▶ _WHAT YOU SHOULD DO_:
Below is a listing. Write out exactly its lines between the one holding "Given: Pick the SUM(Price * Quantity) example" and the one holding "The height and", inclusive.

[[ EXTRACTED ENTRIES open ]]

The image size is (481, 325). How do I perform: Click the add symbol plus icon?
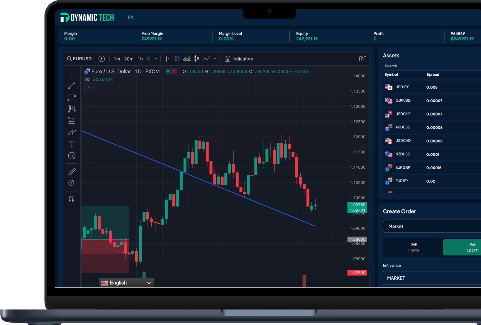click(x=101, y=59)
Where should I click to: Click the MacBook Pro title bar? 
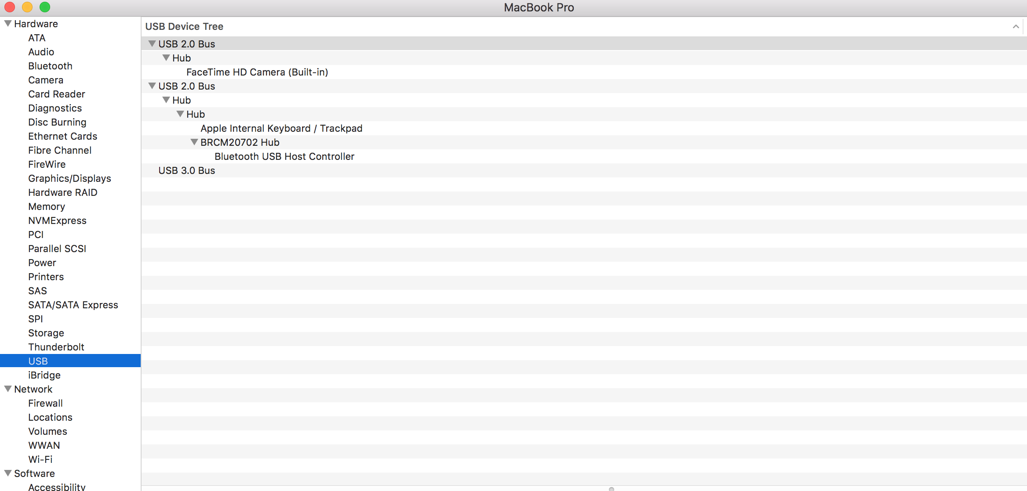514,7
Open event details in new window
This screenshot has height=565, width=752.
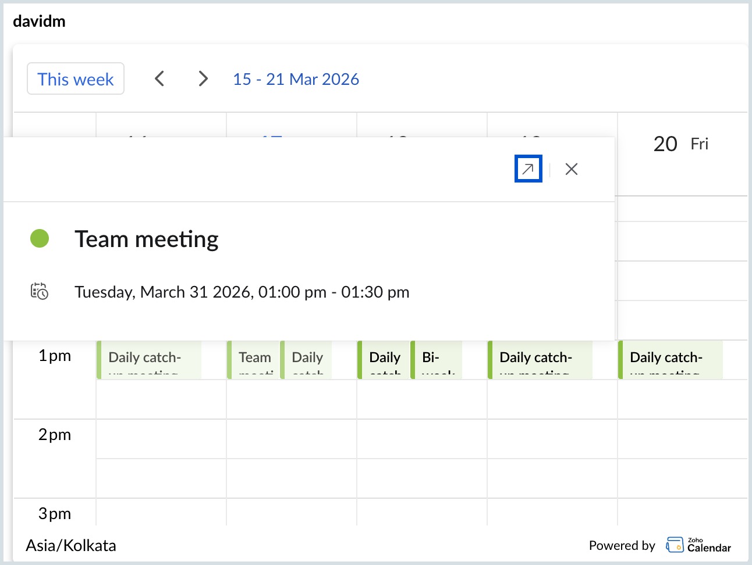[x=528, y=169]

[[ EXTRACTED ENTRIES closed ]]
[[ EXTRACTED ENTRIES open ]]

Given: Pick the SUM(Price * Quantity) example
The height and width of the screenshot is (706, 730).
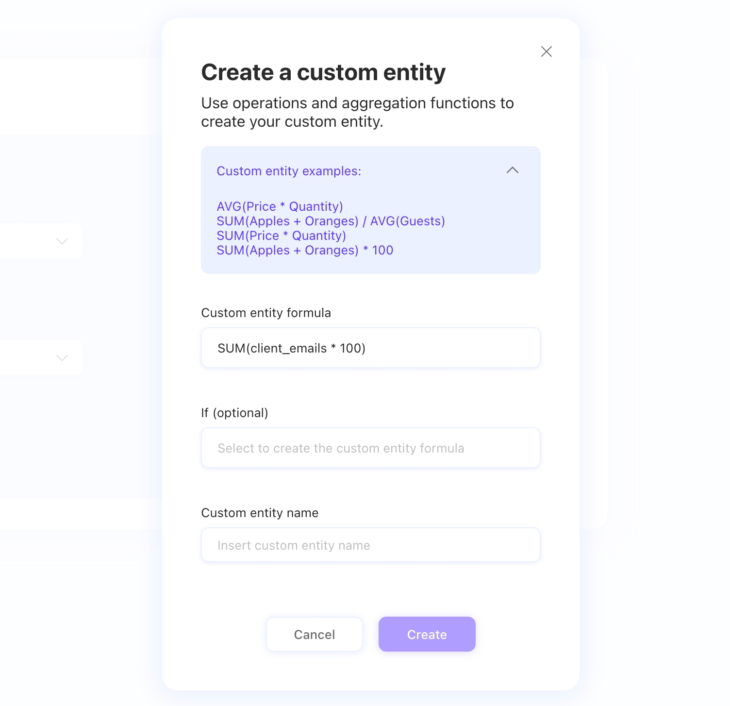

[[ EXTRACTED ENTRIES closed ]]

▶ _COMPLETED EXERCISE_:
Given: Pick the SUM(Price * Quantity) example
The height and width of the screenshot is (706, 730).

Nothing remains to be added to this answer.